Tridente Ascanio, Lloyd Joanne, Saggers Pete, Lee Nicole, Sloan Brendan, Puxty Kathryn, Shokrollahi Kayvan, Dempsey Nina C
Intensive Care Unit, Whiston Hospital, Mersey & West Lancashire NHS Trust, Prescot L35 5DR, UK.
St. Andrew's Burns Centre, Broomfield Hospital, Chelmsford CM1 7ET, UK.
Eur Burn J. 2025 Jul 9;6(3):40. doi: 10.3390/ebj6030040.

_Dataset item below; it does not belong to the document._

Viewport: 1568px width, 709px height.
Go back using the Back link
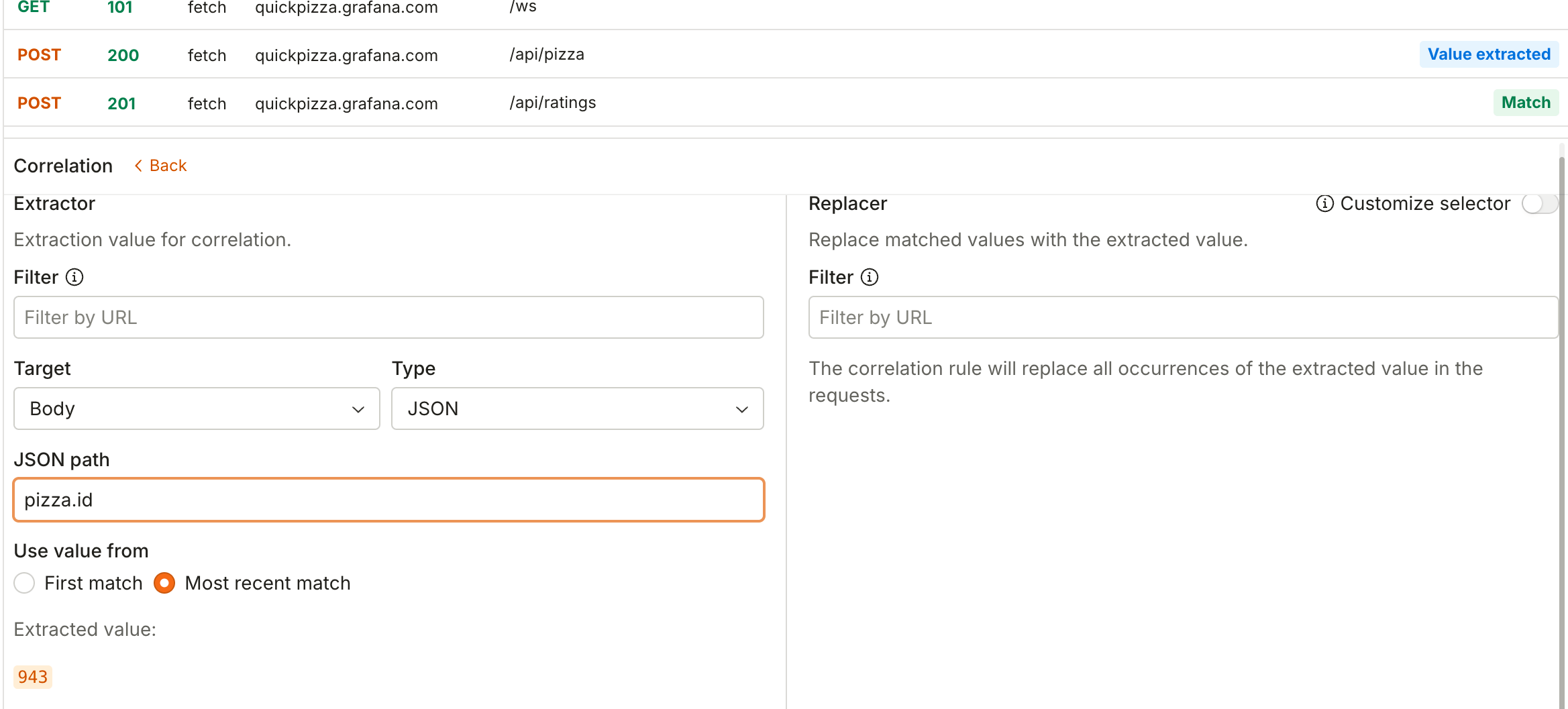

Fluid management is a critical component in the treatment of patients suffering with major burns. Clinicians must carefully balance judicious resuscitation with the risks of over- or under-resuscitation. We aimed to identify factors associated with survival in burns patients and determine the importance of resuscitation practices. Patients requiring admission to Burns Services in the United Kingdom between 1 April 2022 and 31 March 2023 were included in the National Burns Audit project on fluid resuscitation practices, to evaluate factors associated with survival and Critical Care Length of Stay (CCLoS). A total of 198 patients were included in the analyses, with median age of 51 years (interquartile range, (IQR) 35-62 years), median Total Burn Surface Area (TBSA%) of 27.5% (IQR 20-40%), and median Baux score 82.5 (IQR 66-105). The following were found to be significant for survival: younger age, smaller TBSA%, lower Baux score and independence from renal replacement therapy. Neither the mechanism of burns nor the fluid resuscitation volumes appeared to influence survival. Although interventions such as tracheostomy or the number of surgical procedures did not appear to affect survival, fluid replacement of more than 6 mL/kg/%TBSA independently predicted longer CCLoS. Volume of fluid resuscitation, within the limits examined in this cohort, did not impact likelihood of survival.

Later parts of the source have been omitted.